━━ Records shown

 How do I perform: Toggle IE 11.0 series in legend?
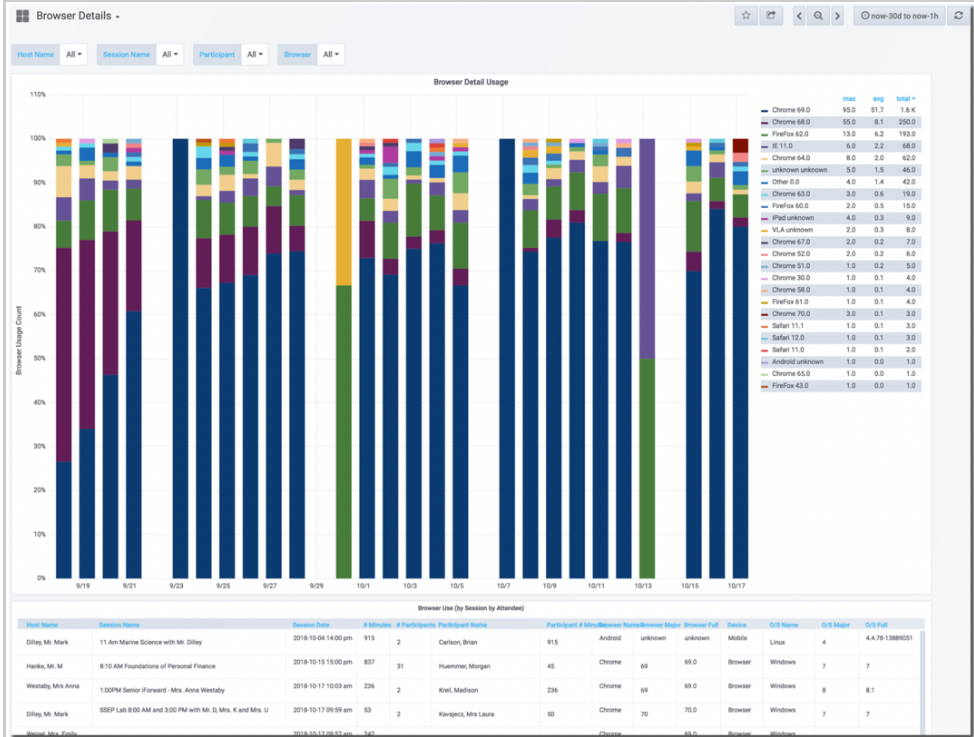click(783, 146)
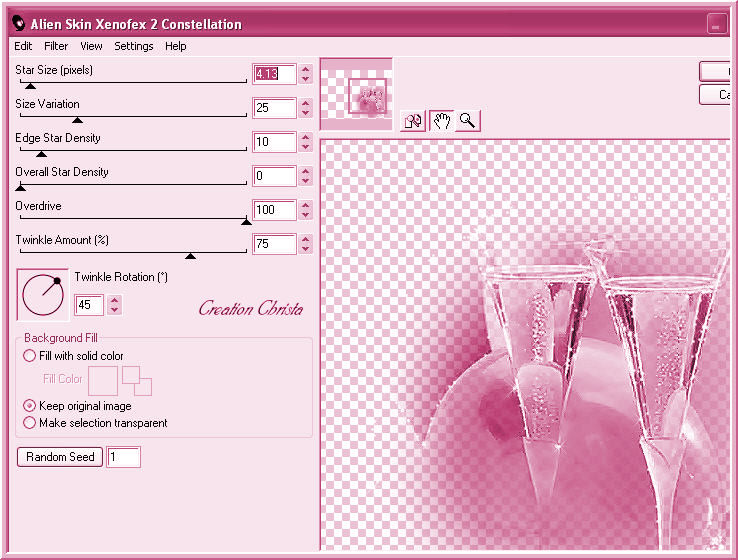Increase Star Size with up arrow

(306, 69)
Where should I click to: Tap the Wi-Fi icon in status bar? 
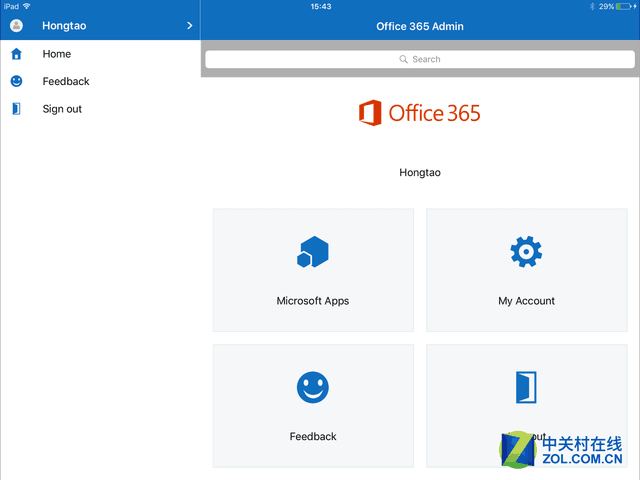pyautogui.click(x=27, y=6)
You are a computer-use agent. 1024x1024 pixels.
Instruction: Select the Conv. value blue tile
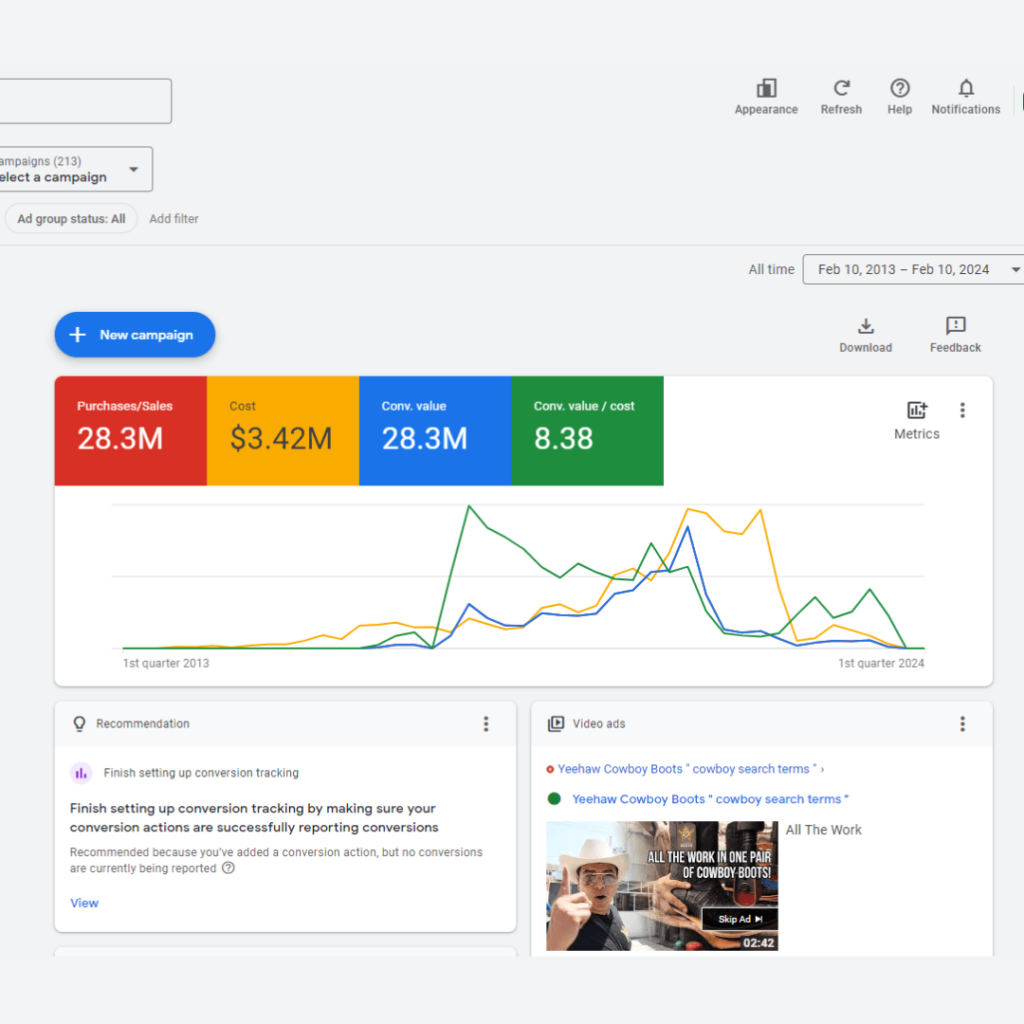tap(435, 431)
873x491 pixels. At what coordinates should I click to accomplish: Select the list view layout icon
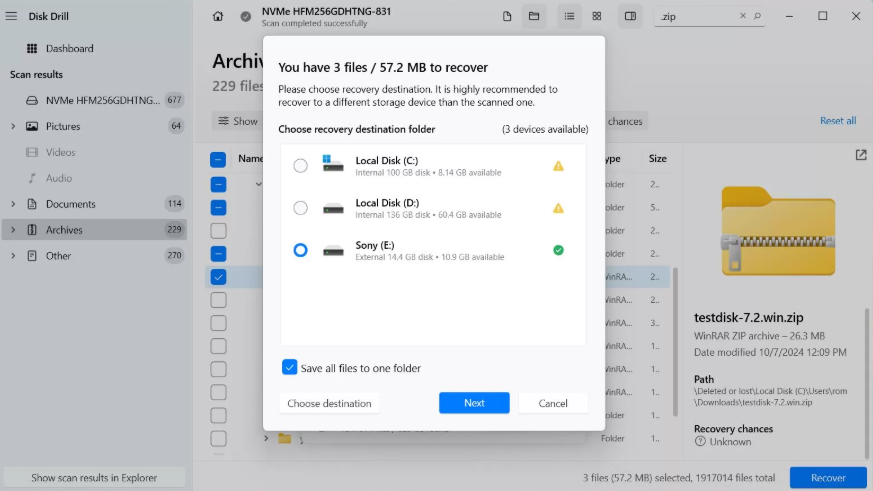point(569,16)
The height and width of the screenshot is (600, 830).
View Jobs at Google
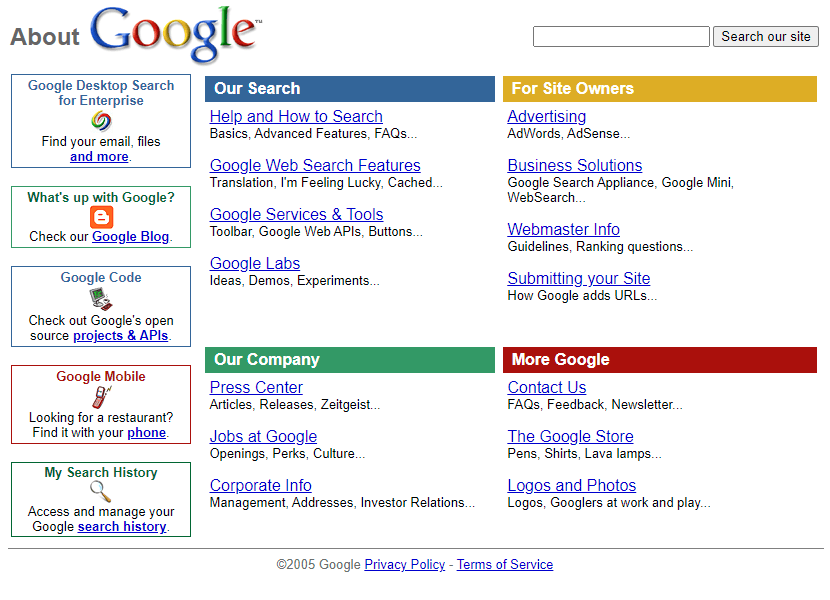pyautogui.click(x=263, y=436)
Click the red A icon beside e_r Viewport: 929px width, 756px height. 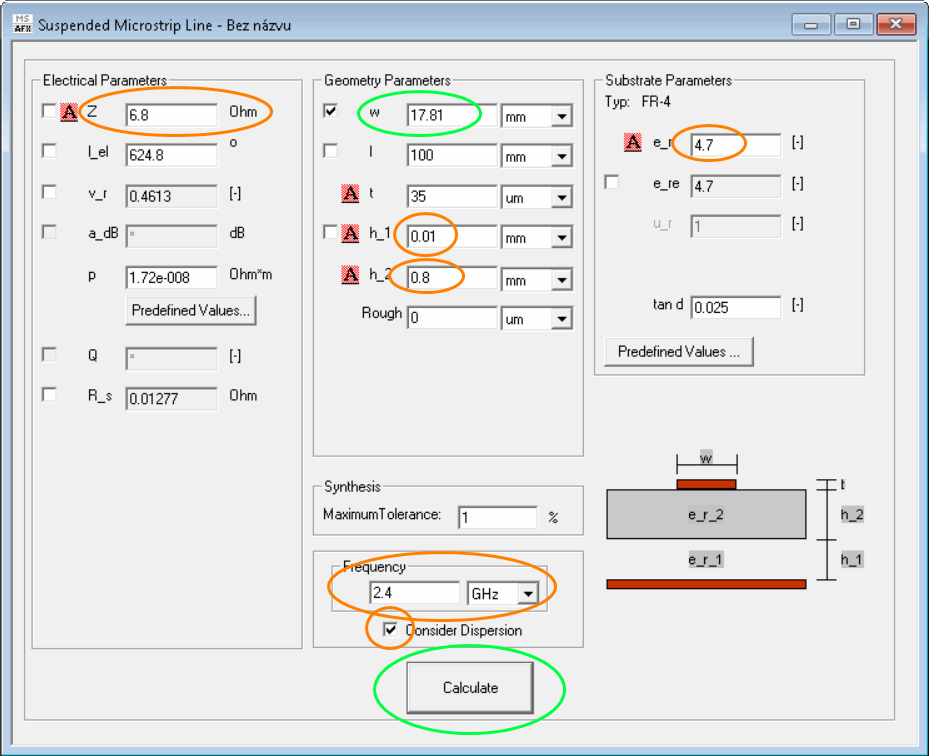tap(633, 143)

━━━━
━━ Records shown

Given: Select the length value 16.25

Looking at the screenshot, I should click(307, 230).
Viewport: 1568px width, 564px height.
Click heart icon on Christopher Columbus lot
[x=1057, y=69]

━━━━
━━ Records shown

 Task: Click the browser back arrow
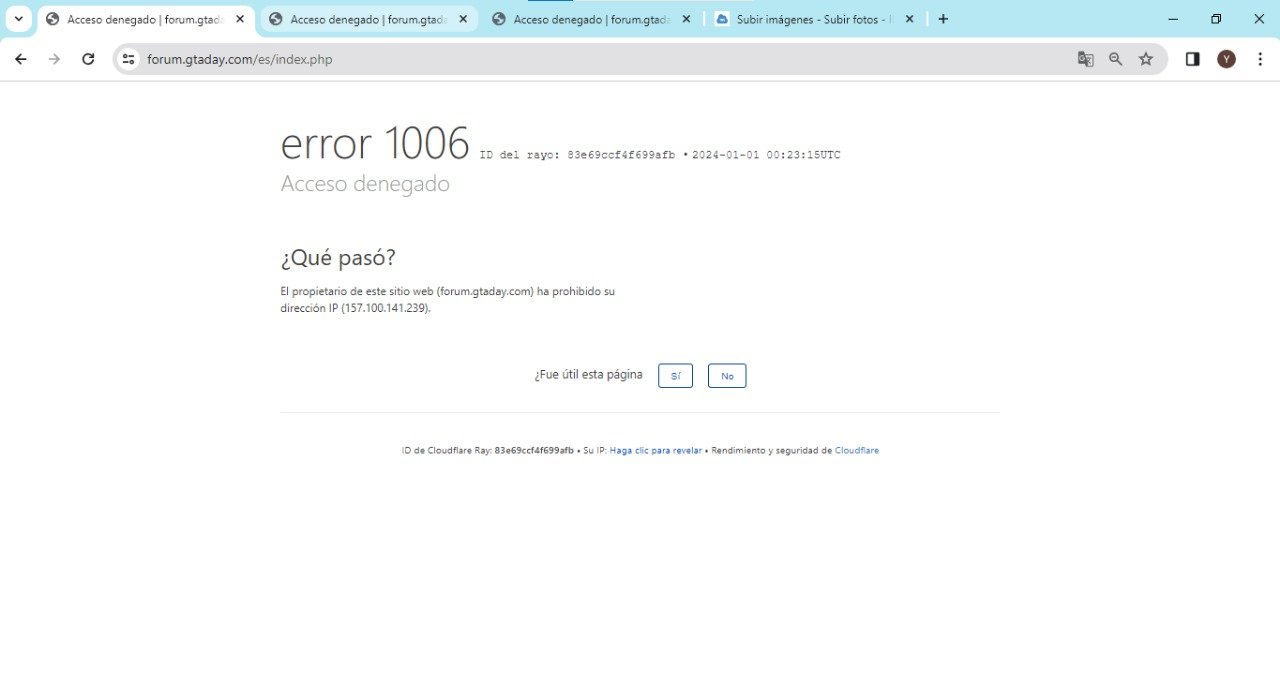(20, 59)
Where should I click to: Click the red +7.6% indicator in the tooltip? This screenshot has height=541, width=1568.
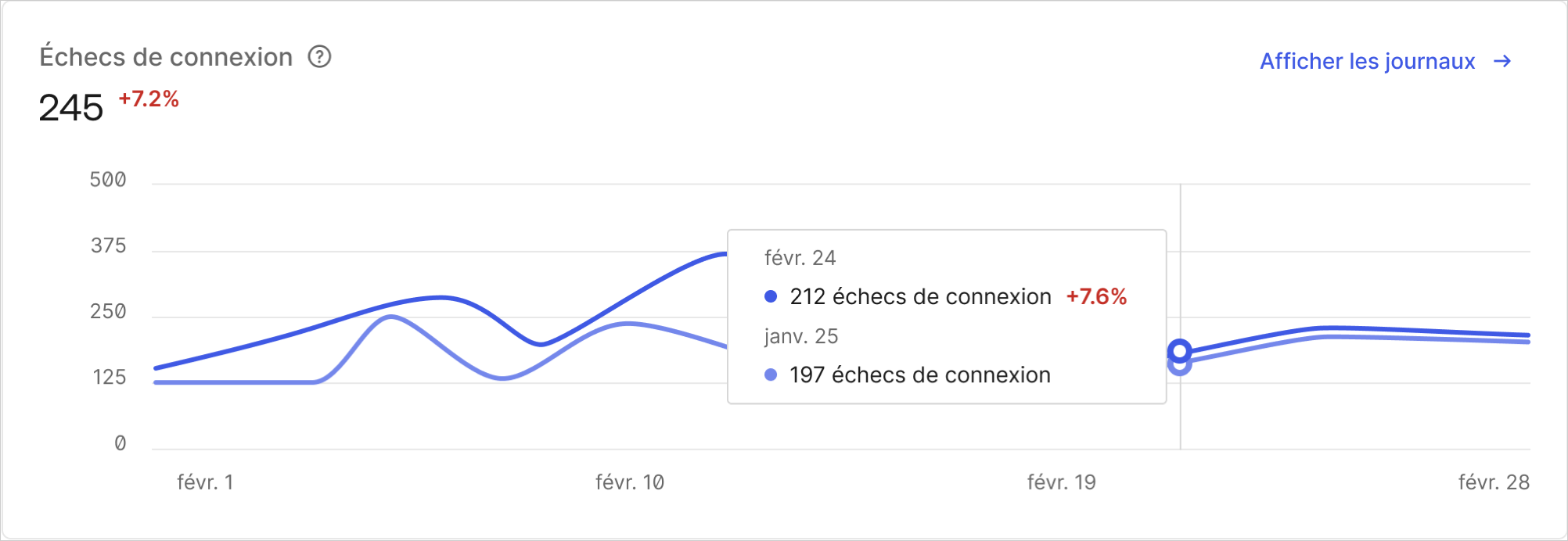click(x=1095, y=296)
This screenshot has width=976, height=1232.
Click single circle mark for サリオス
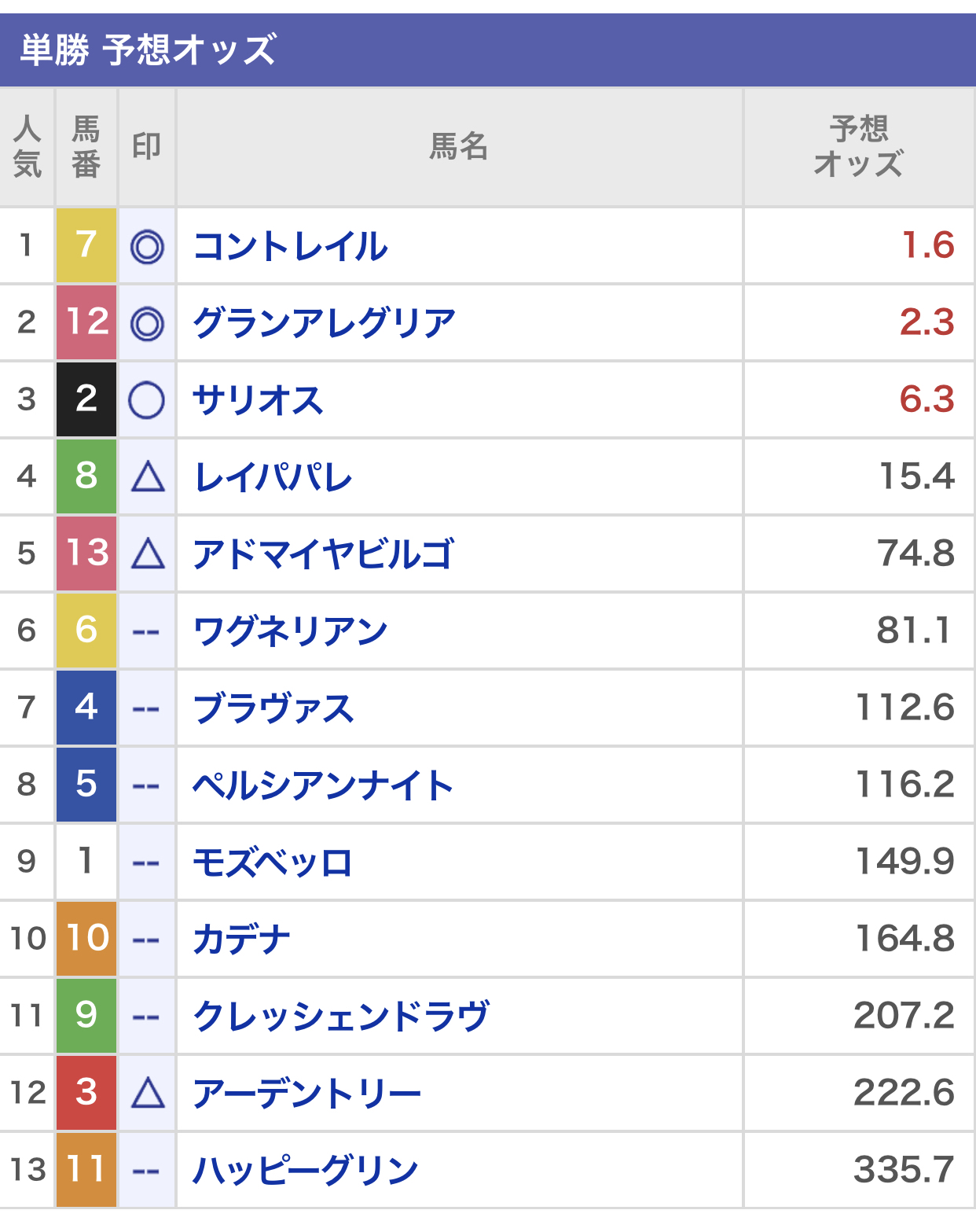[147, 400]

━━━━

Work request.
With the pictures omitted, print the lines above exactly, beginning at the line with "How do I perform: Toggle" and going on through the line with "You are a computer-use".

Worked solution.
 How do I perform: Toggle IE 11.0 series in legend?
click(783, 146)
Increase Star Size with up arrow

(306, 69)
Where should I click to: Tap the Wi-Fi icon in status bar? 
pyautogui.click(x=27, y=6)
You are a computer-use agent. 1024x1024 pixels.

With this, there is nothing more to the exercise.